University of Nebraska-Lincoln

               Disc mowers are fantastic machines.  Compared to sickle bar mowers, they cut faster, have less maintenance and repairs, and rarely plug.  They can cut the crop shorter and keep going even if they occasionally scalp the surface.  And that’s the problem!
               `With alfalfa, regrowth comes from crown buds using nutrients stored underground in the taproot.  It doesn’t matter if you leave a 1-inch or a 4-inch stubble, alfalfa regrowth rate will be the same.
              
Grasses are different.  Grasses depend on nutrients stored in the lower stem for early regrowth.  And some grasses, like orchardgrass, fescue, and festulolium that have very low basal leaves, they also use energy produced by photosynthesis in those basal leaves for regrowth energy.  So, cutting these grasses short results in much slower regrowth and a weakening of the plant because the source of energy to support regrowth has been removed.
               In a grass-alfalfa mixture, the short stubble left by a disc mower delays and slows the regrowth of the grass while the alfalfa recovers at its usual rate.
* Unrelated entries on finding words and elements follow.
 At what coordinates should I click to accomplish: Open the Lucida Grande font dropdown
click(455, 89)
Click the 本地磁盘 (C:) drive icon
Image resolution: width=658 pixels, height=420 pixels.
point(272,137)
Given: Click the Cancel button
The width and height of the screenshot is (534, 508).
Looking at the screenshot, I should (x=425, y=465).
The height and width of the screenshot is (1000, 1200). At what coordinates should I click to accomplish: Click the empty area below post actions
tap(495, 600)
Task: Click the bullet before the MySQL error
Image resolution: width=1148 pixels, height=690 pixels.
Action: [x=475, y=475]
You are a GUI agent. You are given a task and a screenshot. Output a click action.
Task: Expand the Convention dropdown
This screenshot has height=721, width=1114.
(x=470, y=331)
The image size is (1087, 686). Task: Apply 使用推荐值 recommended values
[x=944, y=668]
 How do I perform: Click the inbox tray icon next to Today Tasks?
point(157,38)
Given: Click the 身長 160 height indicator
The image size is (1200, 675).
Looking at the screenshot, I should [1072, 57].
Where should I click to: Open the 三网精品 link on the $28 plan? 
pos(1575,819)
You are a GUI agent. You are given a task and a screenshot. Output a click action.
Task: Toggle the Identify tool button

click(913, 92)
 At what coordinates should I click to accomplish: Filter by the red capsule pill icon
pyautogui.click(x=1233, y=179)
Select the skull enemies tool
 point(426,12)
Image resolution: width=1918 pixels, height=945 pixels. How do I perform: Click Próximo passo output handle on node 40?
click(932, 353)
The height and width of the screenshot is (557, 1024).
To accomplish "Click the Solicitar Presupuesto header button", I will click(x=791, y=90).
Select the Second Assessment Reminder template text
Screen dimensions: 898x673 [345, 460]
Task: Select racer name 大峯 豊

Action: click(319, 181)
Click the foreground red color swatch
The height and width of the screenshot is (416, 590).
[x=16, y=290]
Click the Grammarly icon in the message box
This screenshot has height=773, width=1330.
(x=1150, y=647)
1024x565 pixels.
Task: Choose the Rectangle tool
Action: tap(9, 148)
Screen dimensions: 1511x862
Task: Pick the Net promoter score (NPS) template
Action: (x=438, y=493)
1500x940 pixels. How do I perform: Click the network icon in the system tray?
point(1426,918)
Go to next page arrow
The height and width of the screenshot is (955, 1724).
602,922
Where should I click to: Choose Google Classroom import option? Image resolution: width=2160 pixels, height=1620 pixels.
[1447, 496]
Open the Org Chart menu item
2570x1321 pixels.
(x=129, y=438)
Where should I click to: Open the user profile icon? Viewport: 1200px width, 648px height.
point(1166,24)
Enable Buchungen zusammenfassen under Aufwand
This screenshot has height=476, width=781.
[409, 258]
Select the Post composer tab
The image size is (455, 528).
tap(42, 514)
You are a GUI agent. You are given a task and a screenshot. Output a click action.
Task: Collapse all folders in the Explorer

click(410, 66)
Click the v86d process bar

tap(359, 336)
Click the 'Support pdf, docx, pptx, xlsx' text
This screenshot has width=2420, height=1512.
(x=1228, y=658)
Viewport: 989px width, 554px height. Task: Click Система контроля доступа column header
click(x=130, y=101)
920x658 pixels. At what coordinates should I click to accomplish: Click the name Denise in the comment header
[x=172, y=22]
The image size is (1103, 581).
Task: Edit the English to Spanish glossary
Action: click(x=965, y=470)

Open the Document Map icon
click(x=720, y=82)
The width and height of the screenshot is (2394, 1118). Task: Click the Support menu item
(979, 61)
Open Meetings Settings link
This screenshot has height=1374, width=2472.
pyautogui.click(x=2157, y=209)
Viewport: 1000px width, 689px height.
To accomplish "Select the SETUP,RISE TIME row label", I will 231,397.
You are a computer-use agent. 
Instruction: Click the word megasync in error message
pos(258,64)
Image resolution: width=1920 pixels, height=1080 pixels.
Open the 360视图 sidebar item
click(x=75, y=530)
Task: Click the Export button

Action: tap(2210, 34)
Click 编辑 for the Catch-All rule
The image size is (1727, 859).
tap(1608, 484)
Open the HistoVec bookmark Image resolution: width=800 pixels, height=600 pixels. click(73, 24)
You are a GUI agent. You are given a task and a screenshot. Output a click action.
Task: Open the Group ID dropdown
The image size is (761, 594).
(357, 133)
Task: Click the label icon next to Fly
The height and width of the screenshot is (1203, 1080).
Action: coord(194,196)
Pretty soon alfalfa gets several inches taller than the grass, forms a tight canopy, and shades out the grass growing underneath.  Before long the grass dies out and disappears.
               Clearly, the solution is to raise the cutting height to around 3 to 4 inches like happens naturally with a sickle bar.  This is easier said than done, however.  First, you need to remember to leave a taller stubble.  And if working with a custom operator, it probably will require reminding that person of your stubble height demands.

               Keeping grass in alfalfa when cutting with a disc mower is challenging, but it can be done.